Fig. 2. Metabolic regulation of proteostasis pathways.

Schematic overview of central metabolic pathways. Arrowheads indicate the abundance of stimuli/metabolites activating respective signaling pathways (▲ upwards, high abundance/▼ downwards, low abundance). The effect of active signaling on proteostasis pathways is shown on the level of protein synthesis (blue), proteasomal and autophagosomal degradation (red), and responsiveness of stress-compensatory pathways (gray). The effect of pathway activation on the metabolic profile is indicated for anabolism (growth, proliferation) and catabolism (biomolecules, metabolites), respectively. The availability of cellular energy under physiological pathway activation is shown as loaded or empty battery icon, respectively. See text for details.

Fig. 3. Orchestration of metabolic pathways.

A schematic depiction of the interconnection between key metabolic pathways and pharmacological interventions. IIS and TOR signaling are activated upon energy availability and are connected via the serine/threonine kinase AKT. IIS promotes AKT activation in a PI3K- and PDK1-dependent manner. AKT in turn phosphorylates FOXO transcription factors and thereby prevents nuclear translocation. AKT and AMPK act antagonistically to regulate TOR signaling through inhibitory and activating phosphorylation of TSC2, respectively. AMPK and sirtuin activity are both induced by low-energy conditions. AMPK can possibly stimulate sirtuins by elevating the production the NAD⁺ biosynthetic enzyme Nampt, which increases the NAD⁺/NADH ratio. Vice versa, sitruins might deacetylate LKB1, which targets the AMPK-related kinase MARK1 ultimately enhancing AMPK phosphorylation. Sirtuin and AMPK signaling also promote FOXO-mediated transcriptional activity, either by direct deacetylation (−Ac) or by the phosphorylation-dependent activation of histone deacetylases (HDACs), respectively. Moreover, AMPK can block IIS by induction of the PIP₃ phosphatase PTEN. Several pharmacological interventions are available that reduce (▼) or stimulate (▲) the activity of the different metabolic pathways and are in part used to treat metabolic disorders in human patients. See text for details.

Fig. 4. Organ-specific physiological regulation of metabolism.
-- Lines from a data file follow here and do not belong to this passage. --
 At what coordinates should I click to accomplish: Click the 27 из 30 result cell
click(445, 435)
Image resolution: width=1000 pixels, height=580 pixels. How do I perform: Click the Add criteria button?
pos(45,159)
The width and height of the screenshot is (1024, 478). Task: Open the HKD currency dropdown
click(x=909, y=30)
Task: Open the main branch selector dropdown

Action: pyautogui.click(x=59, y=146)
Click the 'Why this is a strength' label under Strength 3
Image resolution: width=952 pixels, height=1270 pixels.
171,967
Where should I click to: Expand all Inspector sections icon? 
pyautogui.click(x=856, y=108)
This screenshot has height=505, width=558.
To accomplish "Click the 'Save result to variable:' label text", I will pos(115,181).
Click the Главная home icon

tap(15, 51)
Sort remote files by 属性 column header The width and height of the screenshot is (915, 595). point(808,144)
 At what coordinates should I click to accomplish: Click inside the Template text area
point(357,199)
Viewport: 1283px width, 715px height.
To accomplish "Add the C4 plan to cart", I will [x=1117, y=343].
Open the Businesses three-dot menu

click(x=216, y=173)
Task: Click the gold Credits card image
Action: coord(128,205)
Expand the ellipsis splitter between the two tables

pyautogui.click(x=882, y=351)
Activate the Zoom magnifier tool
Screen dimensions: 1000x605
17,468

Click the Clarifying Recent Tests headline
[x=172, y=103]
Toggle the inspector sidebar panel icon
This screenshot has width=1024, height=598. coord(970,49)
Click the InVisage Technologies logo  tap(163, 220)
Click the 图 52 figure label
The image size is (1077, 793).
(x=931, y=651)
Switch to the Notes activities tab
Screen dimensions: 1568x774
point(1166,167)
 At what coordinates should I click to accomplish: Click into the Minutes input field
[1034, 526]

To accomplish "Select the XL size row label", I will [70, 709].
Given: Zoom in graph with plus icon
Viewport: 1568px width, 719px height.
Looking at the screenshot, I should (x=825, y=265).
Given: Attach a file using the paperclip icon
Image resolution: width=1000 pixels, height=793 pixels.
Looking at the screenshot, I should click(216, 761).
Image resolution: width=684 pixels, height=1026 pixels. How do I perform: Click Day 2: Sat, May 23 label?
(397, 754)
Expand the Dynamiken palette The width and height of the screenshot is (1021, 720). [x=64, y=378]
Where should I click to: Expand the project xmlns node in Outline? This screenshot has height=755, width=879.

Overview on metabolic pathways and how they influence the metabolic profile of different tissues including, liver, adipose tissue, muscle, and brain. IIS and TOR signaling are activated upon nutrient deprivation and either trigger anabolic nutrient utilization or counteract catabolic processes that increase nutrient availability and lower appetite and feeding behavior. In contrast, AMPK signaling and sirtuins act in response to nutrient deprivation promoting nutrient replenishment but inhibiting nutrient/energy storage. Sirtuins promote feeding behavior and growth hormone (GH, somatotropin) as well as thyroid-stimulating hormone (TSH) secretion, which antagonize the action of insulin and increase fat breakdown to provide the energy necessary for tissue growth. Arrows indicate inhibition (▼) or stimulation (▲) of the metabolic processes.